Charlotte, Emily, and Anne Brontë lived at Haworth Parsonage, only a few miles from
Leeds, and we will visit their home as part of this module. During the 1840s and 1850s, they
wrote some of the most original and challenging fiction of the Victorian period, works which
retain their popularity and still inspire criticism, fiction, and film and stage adaptations. Other
nineteenth-century authors including Charles Dickens, Elizabeth Gaskell, Oscar Wilde, and
the Pre-Raphaelite poets may be included in the curriculum.

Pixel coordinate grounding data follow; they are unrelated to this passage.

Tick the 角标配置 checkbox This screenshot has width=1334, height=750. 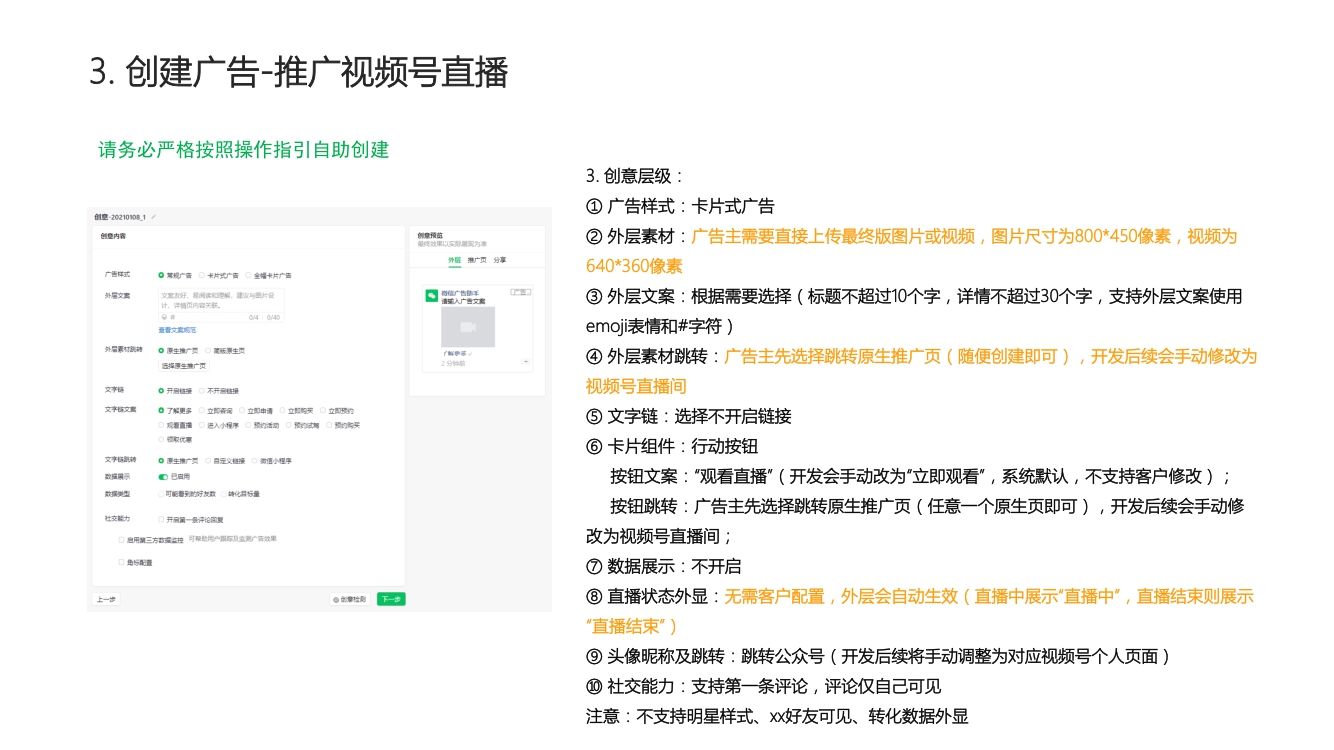[122, 563]
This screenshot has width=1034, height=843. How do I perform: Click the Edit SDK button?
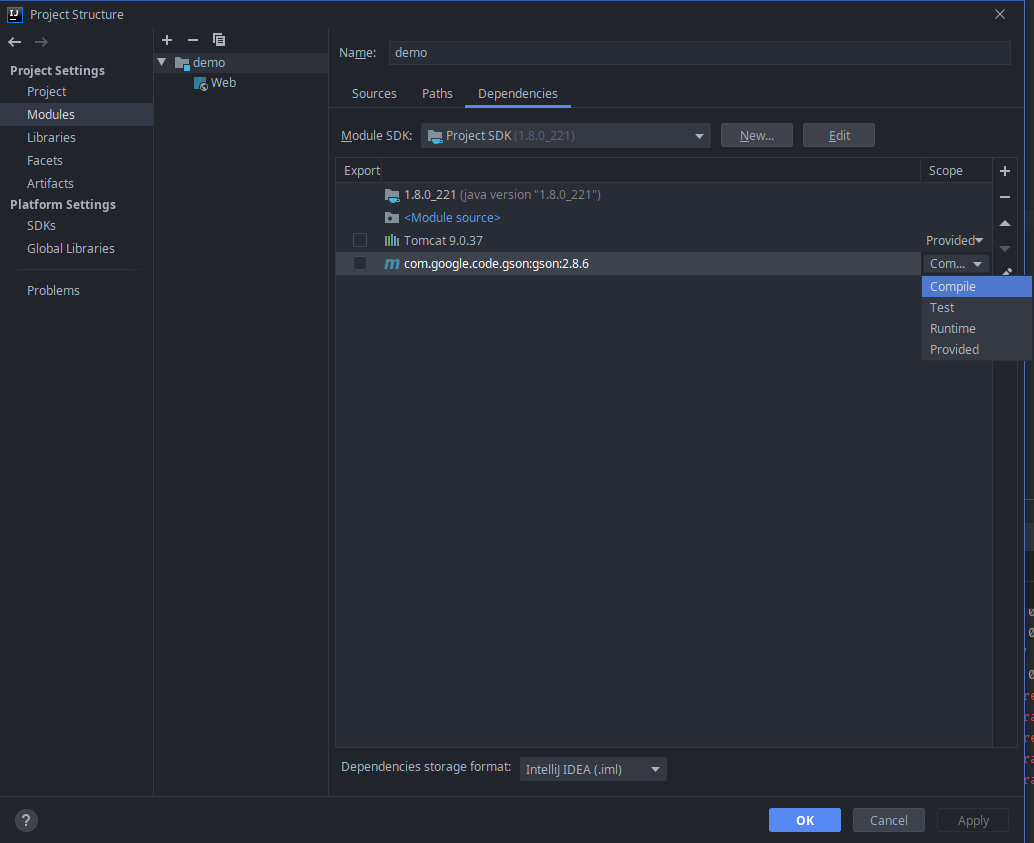point(838,136)
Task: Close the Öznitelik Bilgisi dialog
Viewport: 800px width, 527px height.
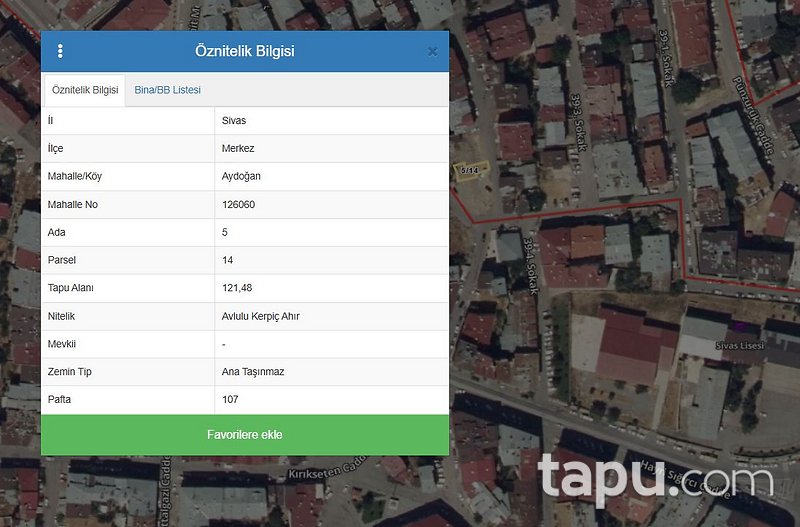Action: tap(432, 52)
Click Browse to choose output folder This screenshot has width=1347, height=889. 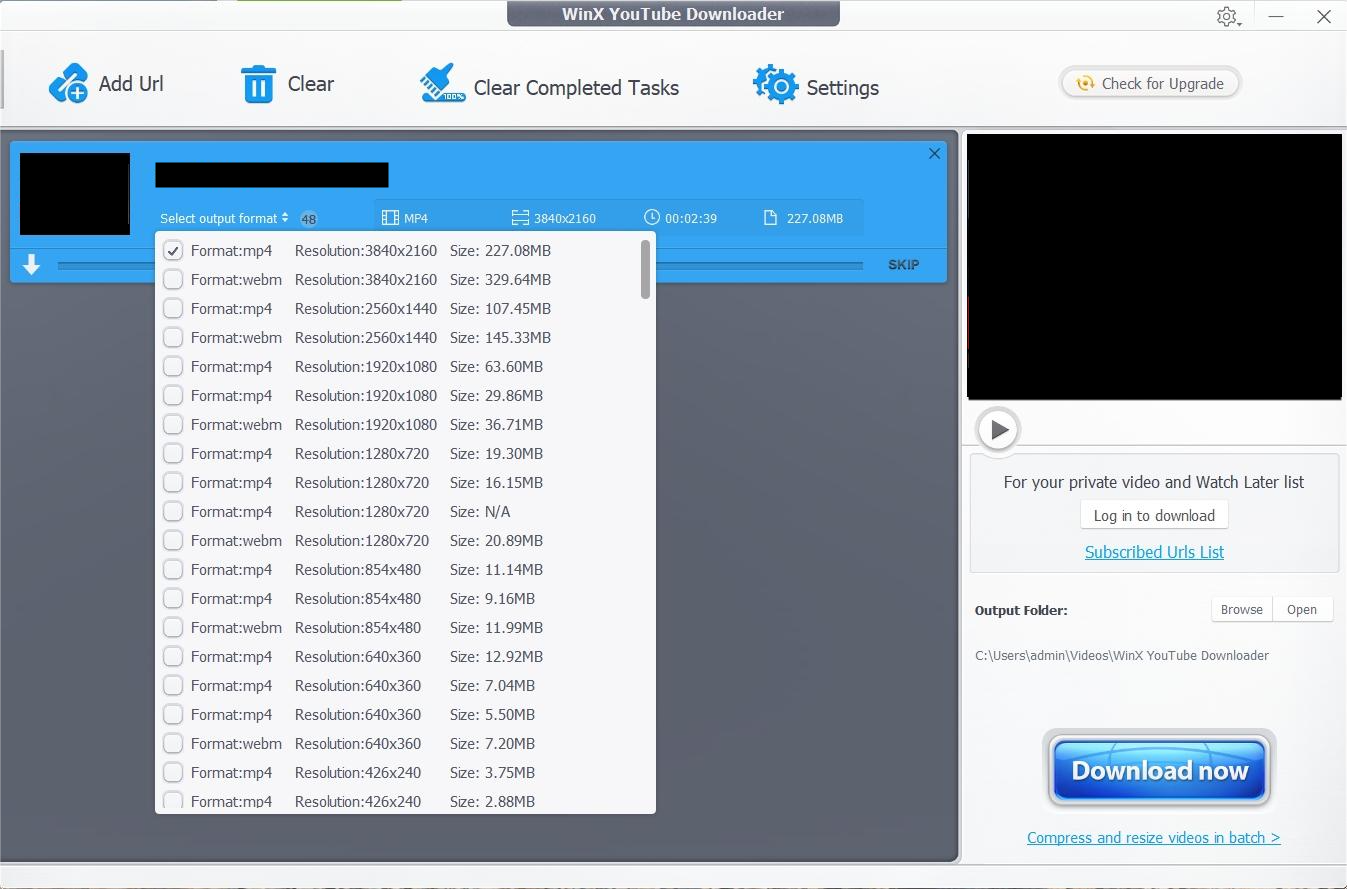1241,610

The School of English at the University of Leeds is one of the top-rated departments in the
country and ranks in the top 10 for research. Assessment for this module will be ongoing
and cumulative, and will help students build their skill and confidence in carrying out
research on nineteenth-century British literature. You will be expected to come to class
each day prepared to engage in group discussion about the assigned texts. Class
participation will be assessed and will be worth 10% of your total grade. You must also give
a presentation (which will be filmed) in the second week, and submit an annotated
bibliography and an introduction to an essay topic in the second week. The presentation will
be worth 40% and the written work will be worth 50% of the total grade.
Day 1: Introduction to Nineteenth-Century British Literature
We will begin with an introductory lecture, followed by a group discussion.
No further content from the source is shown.